25.9. Troubleshooting Replication

Replication can generally recover from conflicts and transient issues. Replication does, however, require that update operations be copied from server to server. It is therefore possible to experience temporary delays while replicas converge, especially when the write operation load is heavy. OpenDJ's tolerance for temporary divergence between replicas is what allows OpenDJ to remain available to serve client applications even when networks linking the replicas go down.

In other words, the fact that directory services are loosely convergent rather than transactional is a feature, not a bug.

That said, you may encounter errors. Replication uses its own error log file, logs/replication. Error messages in the log file have category=SYNC. The messages have the following form.
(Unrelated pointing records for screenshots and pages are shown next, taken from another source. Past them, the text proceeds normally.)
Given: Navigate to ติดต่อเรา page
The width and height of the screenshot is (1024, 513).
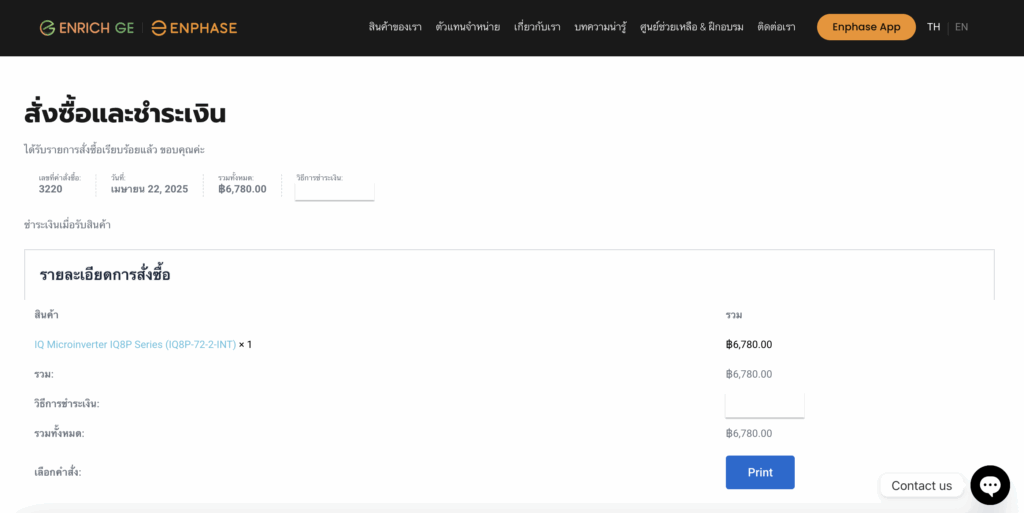Looking at the screenshot, I should pyautogui.click(x=776, y=27).
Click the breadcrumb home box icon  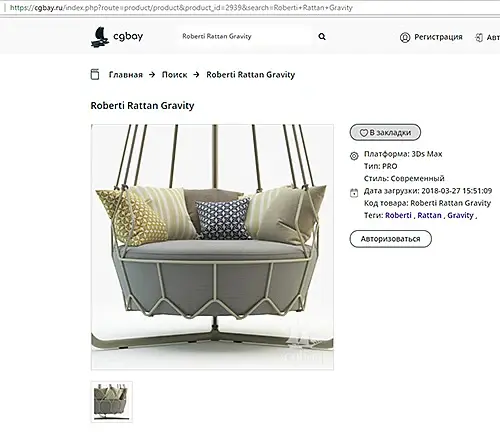95,74
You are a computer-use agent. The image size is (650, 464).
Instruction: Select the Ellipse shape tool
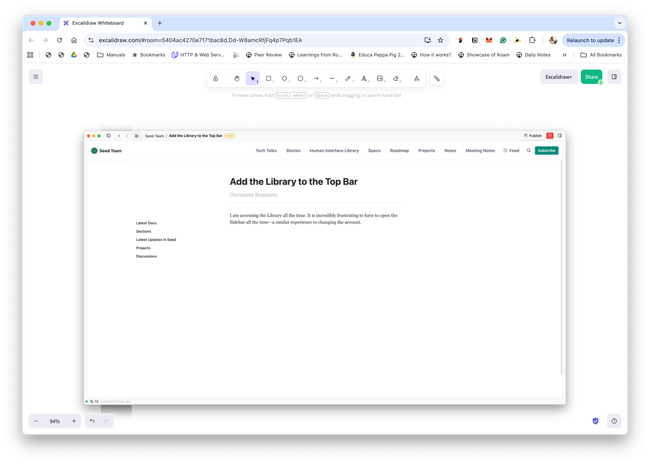[x=300, y=78]
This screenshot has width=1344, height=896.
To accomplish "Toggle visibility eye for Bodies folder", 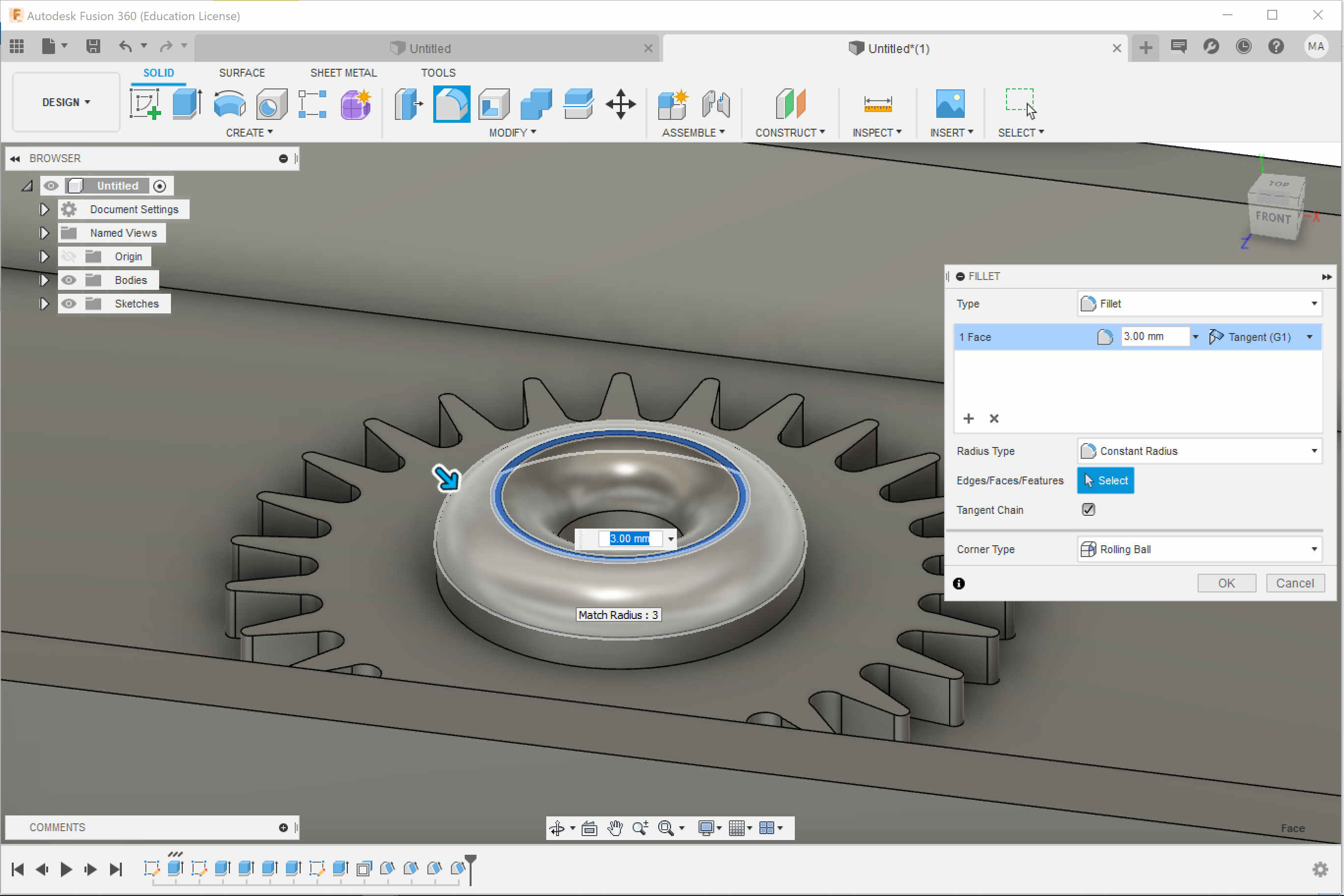I will 69,280.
Here the line is folded for readability.

[27/Jun/2011:14:37:48 +0200] category=SYNC severity=INFORMATION msgID=14680169
 msg=Replication server accepted a connection from 10.10.0.10/10.10.0.10:52859
 to local address 0.0.0.0/0.0.0.0:8989 but the SSL handshake failed. This is
 probably benign, but may indicate a transient network outage or a
 misconfigured client application connecting to this replication server.
 The error was: Remote host closed connection during handshake

OpenDJ maintains historical information about changes in order to bring replicas up to date, and to resolve replication conflicts. To prevent historical information from growing without limit, OpenDJ purges historical information after a configurable delay (replication-purge-delay, default: 3 days). A replica can become irrevocably out of sync if you restore it from a backup archive older than the purge delay, or if you stop it for longer than the purge delay. If this happens to you, disable the replica, and then reinitialize it from a recent backup or from a server that is up to date.